» What you should do
Search the listing for the word "agent" and say how many lines have it, nothing besides.
--------------------
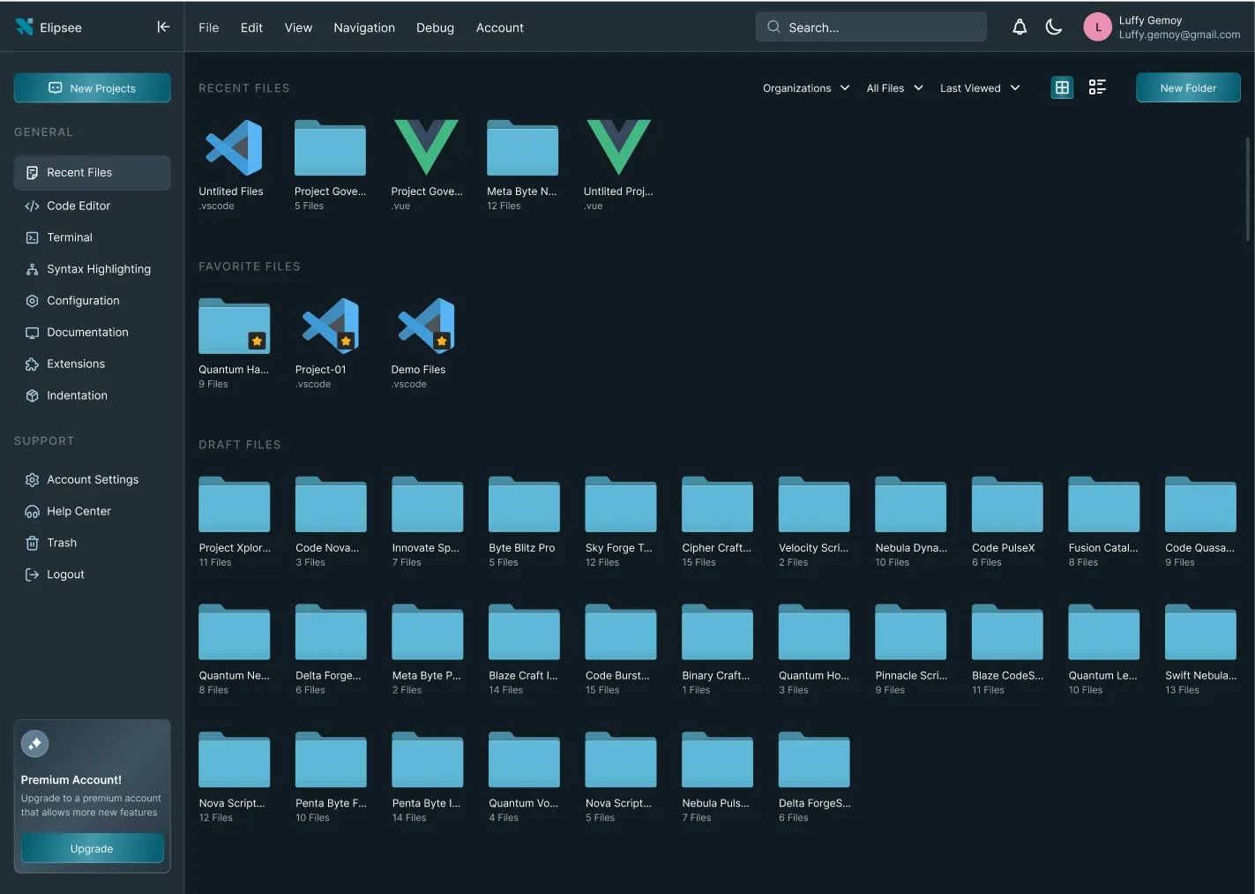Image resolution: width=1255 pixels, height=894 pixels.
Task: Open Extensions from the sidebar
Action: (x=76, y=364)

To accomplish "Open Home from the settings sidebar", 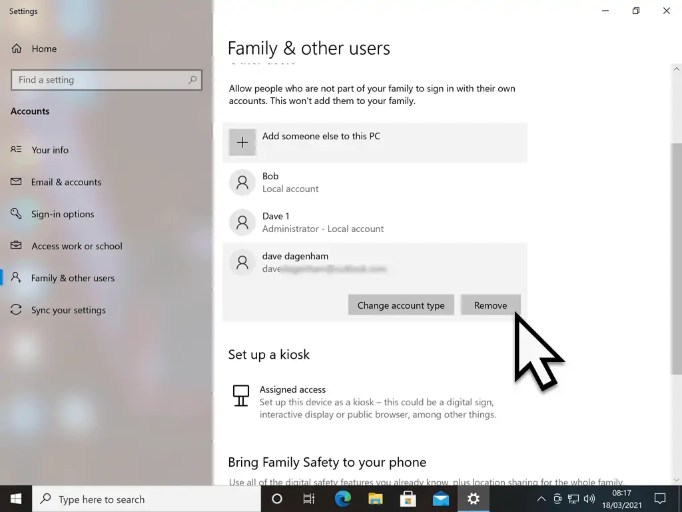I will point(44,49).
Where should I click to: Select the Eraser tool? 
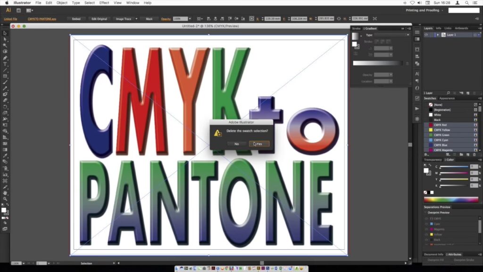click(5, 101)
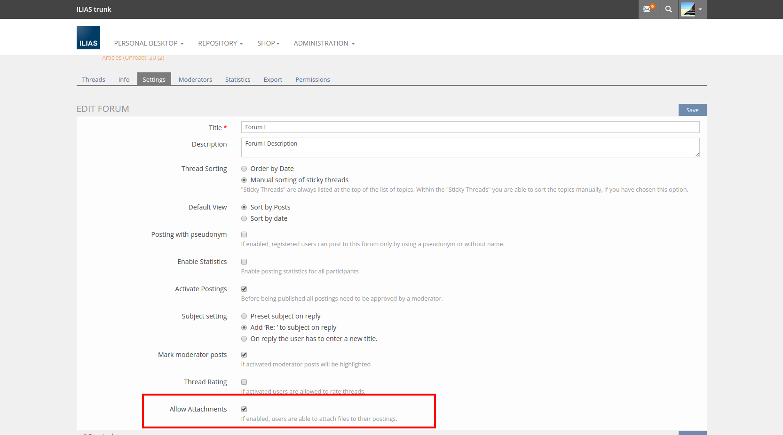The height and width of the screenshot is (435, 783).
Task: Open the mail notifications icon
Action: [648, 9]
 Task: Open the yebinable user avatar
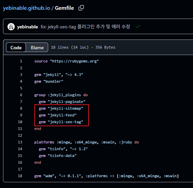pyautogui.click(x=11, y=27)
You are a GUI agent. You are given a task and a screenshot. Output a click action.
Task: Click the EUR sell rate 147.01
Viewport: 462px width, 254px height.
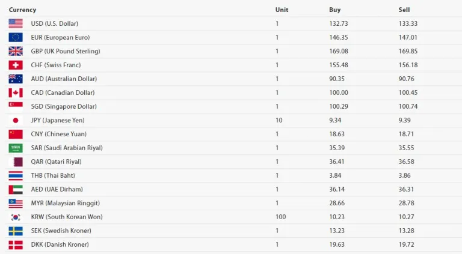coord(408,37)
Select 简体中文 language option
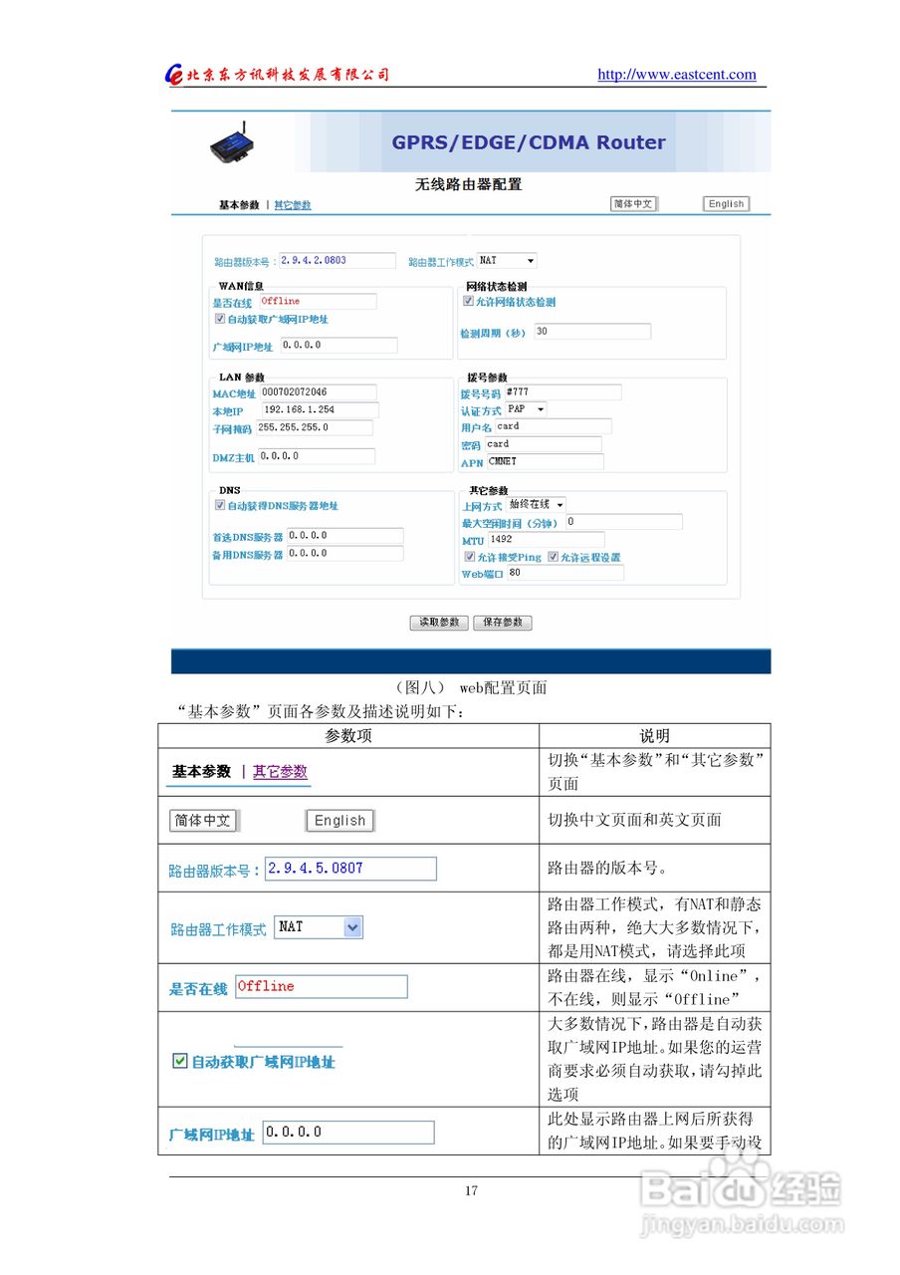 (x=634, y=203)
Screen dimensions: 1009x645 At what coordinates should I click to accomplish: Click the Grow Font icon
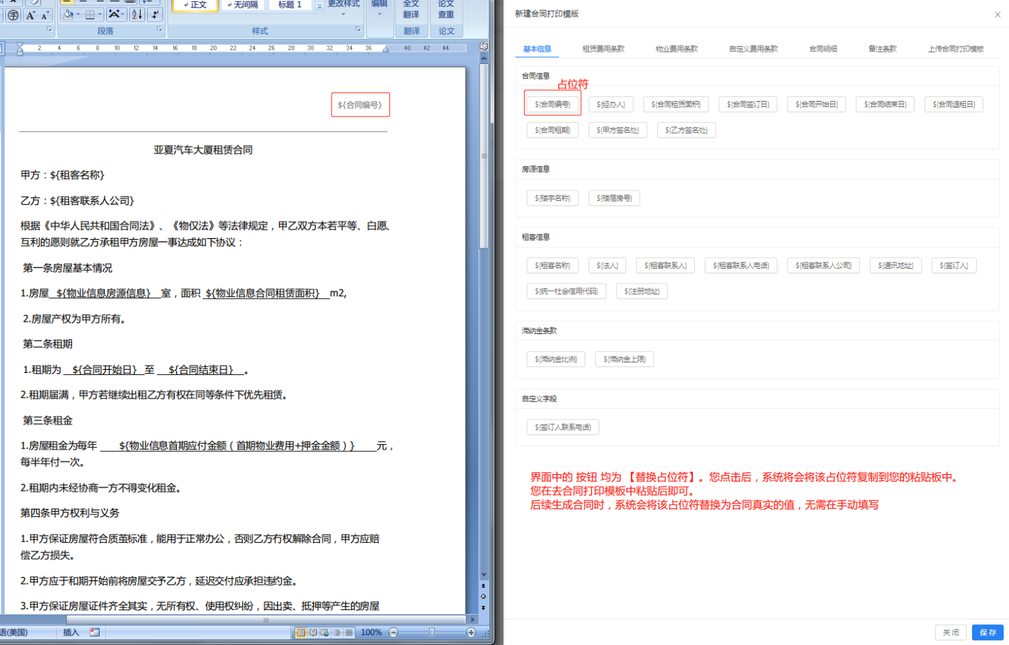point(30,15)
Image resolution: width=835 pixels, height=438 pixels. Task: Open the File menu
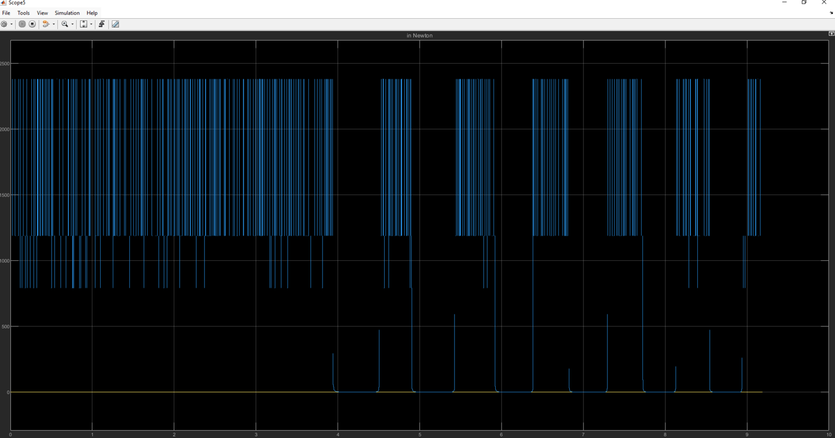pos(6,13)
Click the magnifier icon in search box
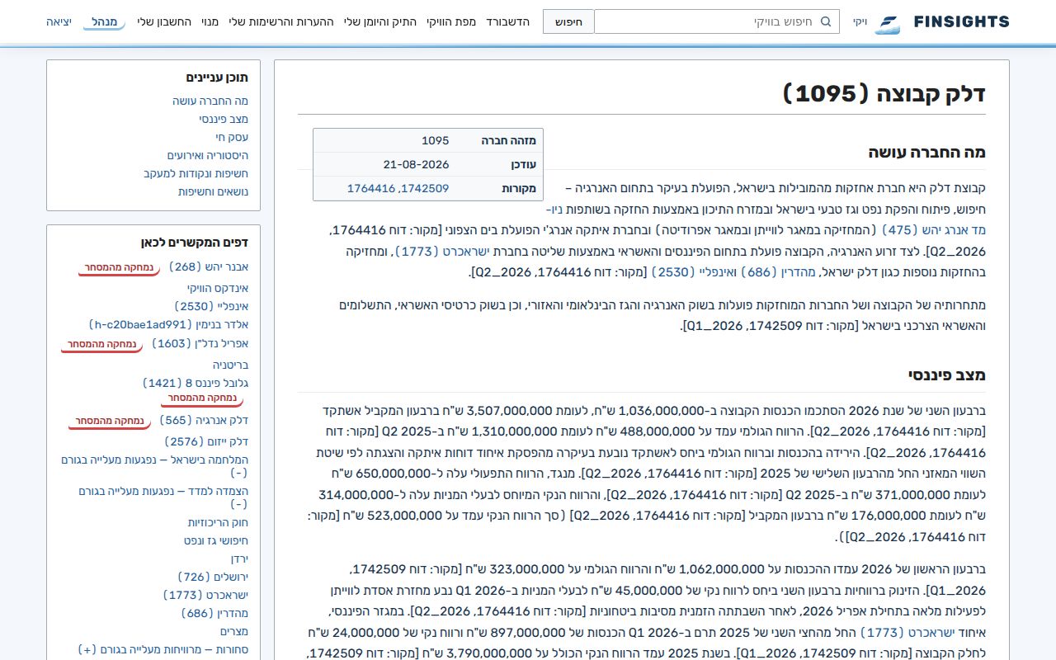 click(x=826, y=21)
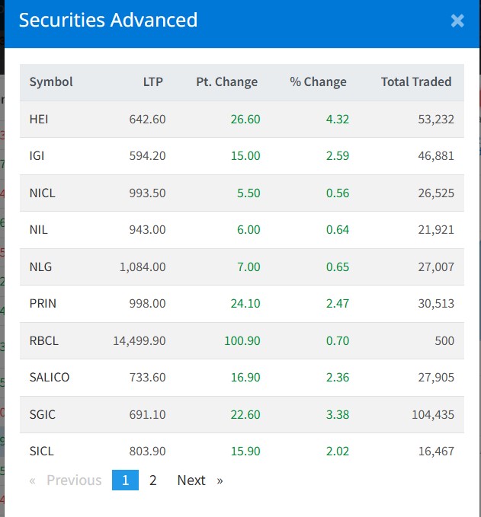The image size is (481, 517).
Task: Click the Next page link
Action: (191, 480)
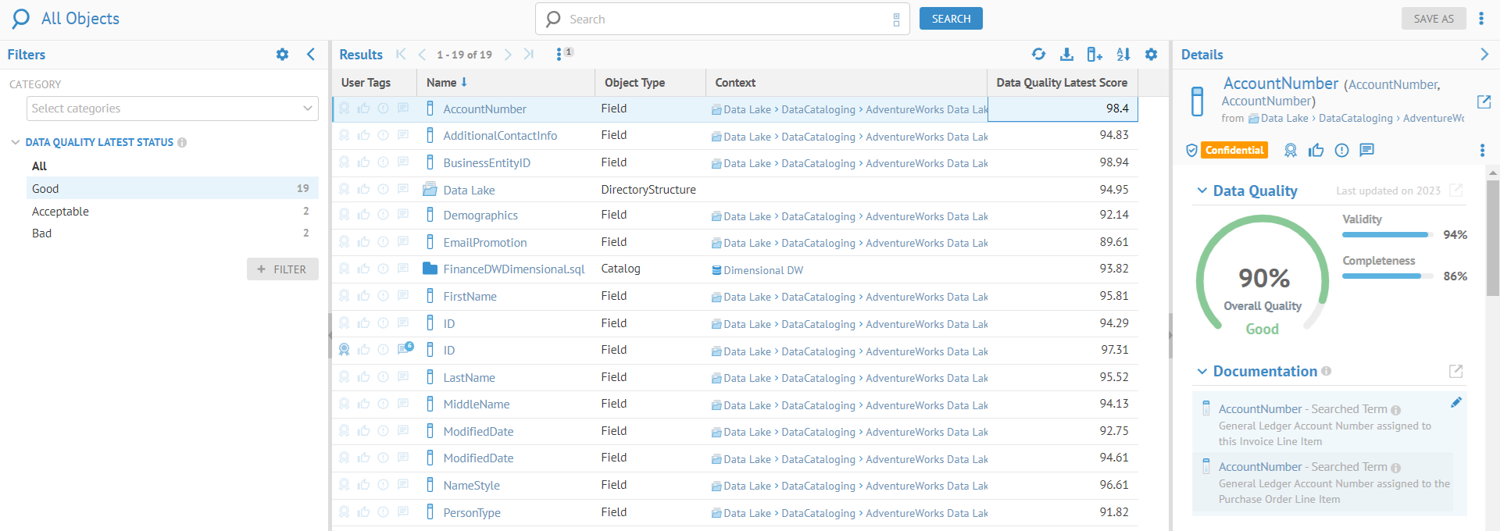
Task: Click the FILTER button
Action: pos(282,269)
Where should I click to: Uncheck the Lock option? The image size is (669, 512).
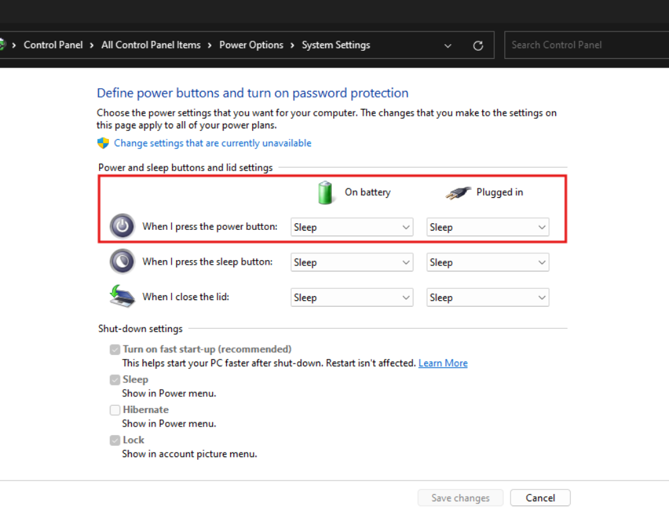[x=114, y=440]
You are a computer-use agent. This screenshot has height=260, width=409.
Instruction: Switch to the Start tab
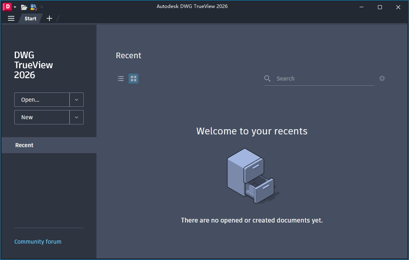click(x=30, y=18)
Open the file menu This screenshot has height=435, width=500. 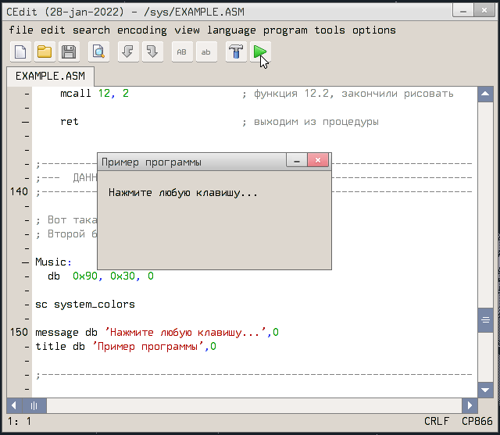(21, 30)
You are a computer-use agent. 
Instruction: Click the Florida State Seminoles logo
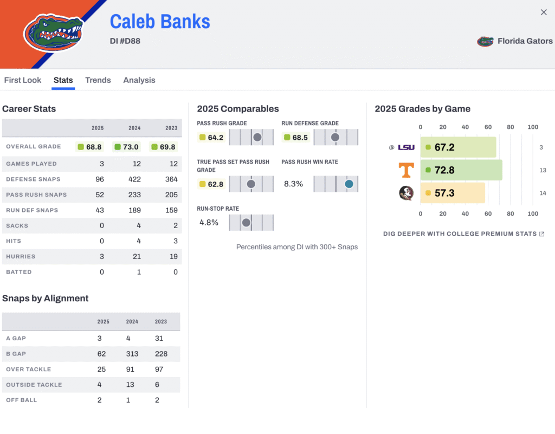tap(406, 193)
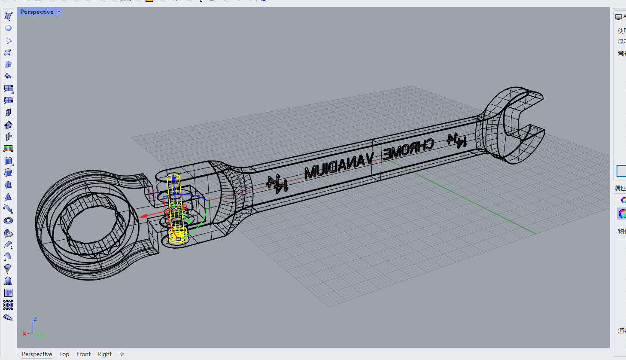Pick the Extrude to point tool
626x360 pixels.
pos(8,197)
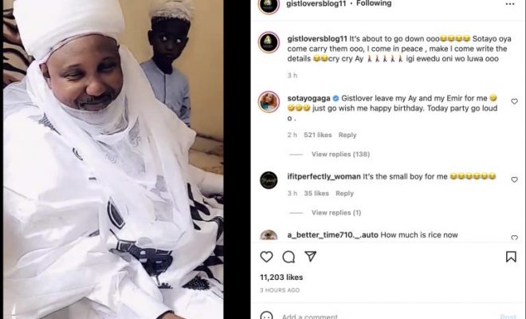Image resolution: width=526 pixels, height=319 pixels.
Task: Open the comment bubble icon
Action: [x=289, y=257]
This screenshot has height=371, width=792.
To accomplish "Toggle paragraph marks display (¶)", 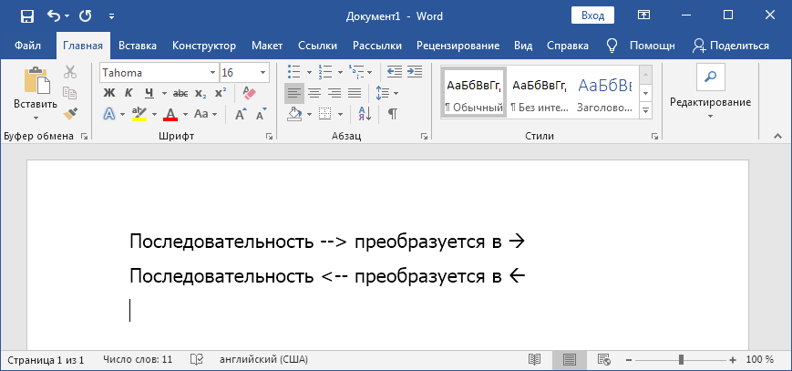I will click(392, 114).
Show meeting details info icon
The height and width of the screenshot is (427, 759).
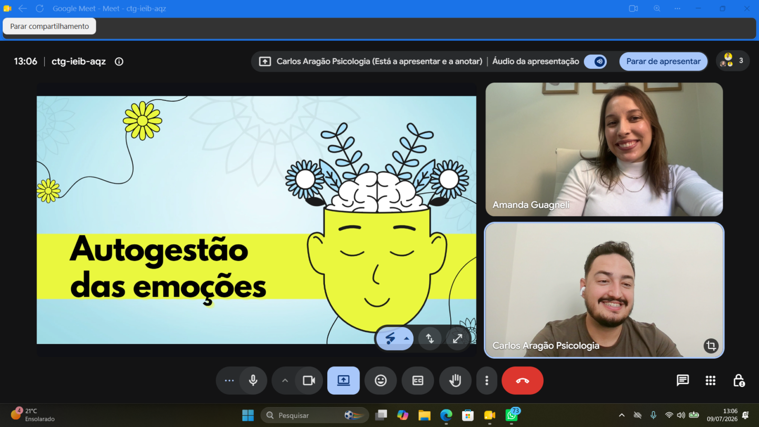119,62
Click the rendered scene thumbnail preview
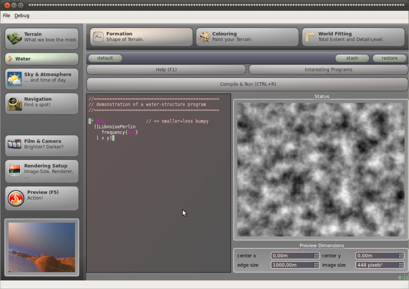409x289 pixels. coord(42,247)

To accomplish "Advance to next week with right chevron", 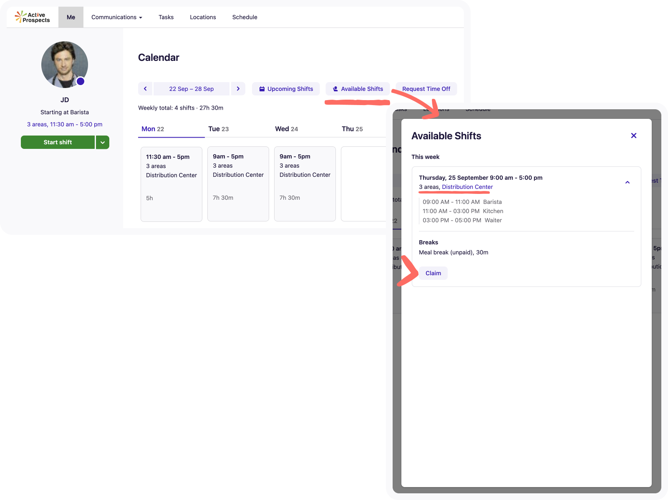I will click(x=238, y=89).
--------------------
» The completed task
3